» **List of tasks**
a – Extract from the text on aggregate reactivity testing the part that opens with the words containing "If the aggregate has" and closes with "in the laboratory.".
b – According to the text on aggregate reactivity testing, how old should existing structures be when you use them to judge an aggregate's field performance?
c – Carry on the text on aggregate reactivity testing from its last sentence.

» **Text to read**
There are no proven measures for effectively preventing damaging expansion with alkali carbonate reactive rocks in concrete and such materials need to be avoided.—ASTM C1778.

Using ASTM C1778 to evaluate field performance of aggregates

ASTM C1778 contains a flow chart which shows how to evaluate the potential reactivity of an aggregate. The first step is to evaluate the field performance of the aggregate in concrete. Find as many structures as you can that incorporate the same aggregate. They should be at least 15 years old, as the tell-tale expansions and three-armed cracks take about 10 years to develop. Get as much information as you can about the cementitious materials in each concrete, particularly the alkali loading.You also need to know about any exposure of the concrete to moisture and deicing salts. Obtain cores from these structures to examine petrographically using ASTM C856.

If the aggregate has not been reactive under these conditions, you may use it in concrete so long as the exposure conditions aren’t any more severe than in the existing structures. It’s important to make sure that the aggregate source hasn’t changed. Also, your concrete should have at least as much of the appropriate supplementary cementitious materials as the existing concrete. In addition, the alkali loading of your concrete shouldn’t be any higher.

As you can imagine, it may be difficult or impossible to obtain sufficient long-term data on the field performance of your aggregate. If that’s the case, you’ll need to evaluate it in the laboratory.

Using ASTM C1778 to assess potential for expansion

Petrographic examination (ASTM C295) will identify potentially reactive constituent minerals. For alkali-silica reaction, these include opal, chert, chalcedony, cristobalite, tridymite, strained- and microcrystalline quartz, and volcanic glass.

A microtexture of dolomite rhombs in a fine-grained matrix of calcite, quartz, and clay is characteristic of alkali-carbonate reactive aggregates. However, not all such aggregates exhibit this microtexture. The chemical composition can give further information. For this purpose, use a Canadian test, CSA A23.2-26A, “Determination of Potential Alkali-Carbonate Reactivity of Quarried Carbonate Rocks by Chemical Composition”. The relationship among the lime- (CaO), magnesia- (MgO), and alumina (Al2O3) contents indicates its potential for alkali-carbonate reactivity.

If the aggregate is potentially expansive, you need further testing to evaluate the severity of the reaction.

Laboratory testing of expansion

If petrography indicates potential alkali-silica reactivity, test for expansion using ASTM C1260 (mortar bar test). This test is rapid but can give false positives. That is, it may result in rejection of acceptable aggregates. If the expansion is less than 0.10% after 14 days’ exposure, you may consider the aggregate to be innocuous. If it’s 0.10% or more, it’s potentially deleterious in the absence of mitigation measures.  Although it’s fairly common for aggregates that fail the mortar bar test to pass the concrete prism test, some aggregates pass the mortar bar test and fail the concrete prism test. So don’t accept or reject an aggregate solely on the basis of the mortar bar test. Instead, conduct further testing using ASTM C1293.

» **Data segment**
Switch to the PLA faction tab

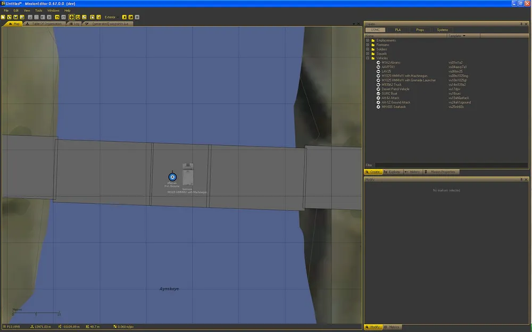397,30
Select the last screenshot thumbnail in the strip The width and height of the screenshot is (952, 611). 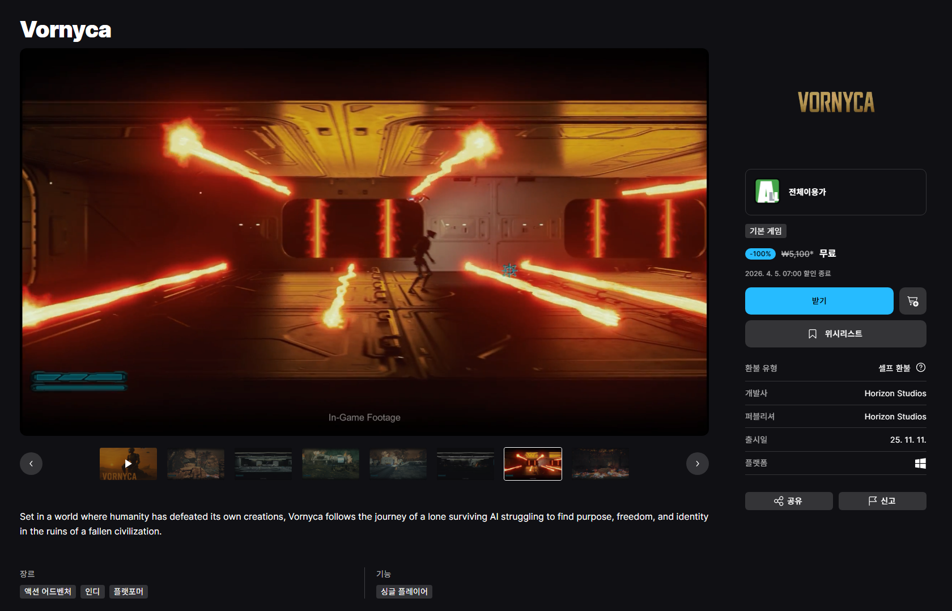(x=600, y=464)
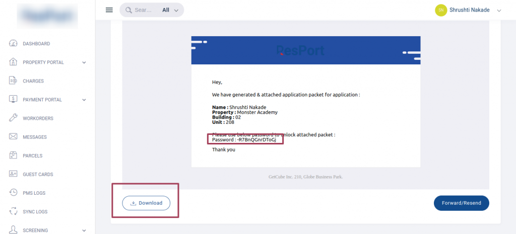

» **Answers by task**
a –
If the aggregate has not been reactive under these conditions, you may use it in concrete so long as the exposure conditions aren’t any more severe than in the existing structures. It’s important to make sure that the aggregate source hasn’t changed. Also, your concrete should have at least as much of the appropriate supplementary cementitious materials as the existing concrete. In addition, the alkali loading of your concrete shouldn’t be any higher.

As you can imagine, it may be difficult or impossible to obtain sufficient long-term data on the field performance of your aggregate. If that’s the case, you’ll need to evaluate it in the laboratory.

b – At least 15 years old.

c –
ASTM C1293, the concrete prism test, can be used to test both alkali-silica and alkali-carbonate reactive aggregates. An expansion of less than 0.04% after 1 year of exposure indicates that the aggregate is innocuous. If the expansion is 0.04% or more, a petrographer should examine the specimens for alkali-carbonate reactive aggregates. It’s possible to mitigate expansions due to alkali-silica reaction, but not those due to alkali-carbonate reaction. Some aggregates are susceptible to both, so it’s important to know the mineral composition of the aggregates. A petrographer with expertise in evaluating alkali-carbonate expansions should make these determinations.

Another test, ASTM C1105, can help you determine whether the aggregate is susceptible to deleterious alkali-carbonate expansions. Expansions of 0.025% or greater at 6 months or 0.030% at 12 months indicate that the aggregate is not suitable to use in concrete. If the expansions are below these limits, you still need to test the aggregate for potential alkali-silica reactivity.

Mitigation measures

ASTM C1778 also indicates how to evaluate potential mitigation measures. ASTM C1567, which is similar to ASTM C1260 in procedure and duration, is suitable when the results for ASTM C1260 and ASTM C1293 are within a certain range (Zone 2). When the results for ASTM C1293 are high relative to those for ASTM C1260 (Zone 3), you’ll need to evaluate mitigation measures using ASTM C1293 for 2 years’ exposure. For some aggregates, ASTM C1567 may indicate good results for mixtures that will not perform well in service. ASTM C1778 categorizes these in Zone 1.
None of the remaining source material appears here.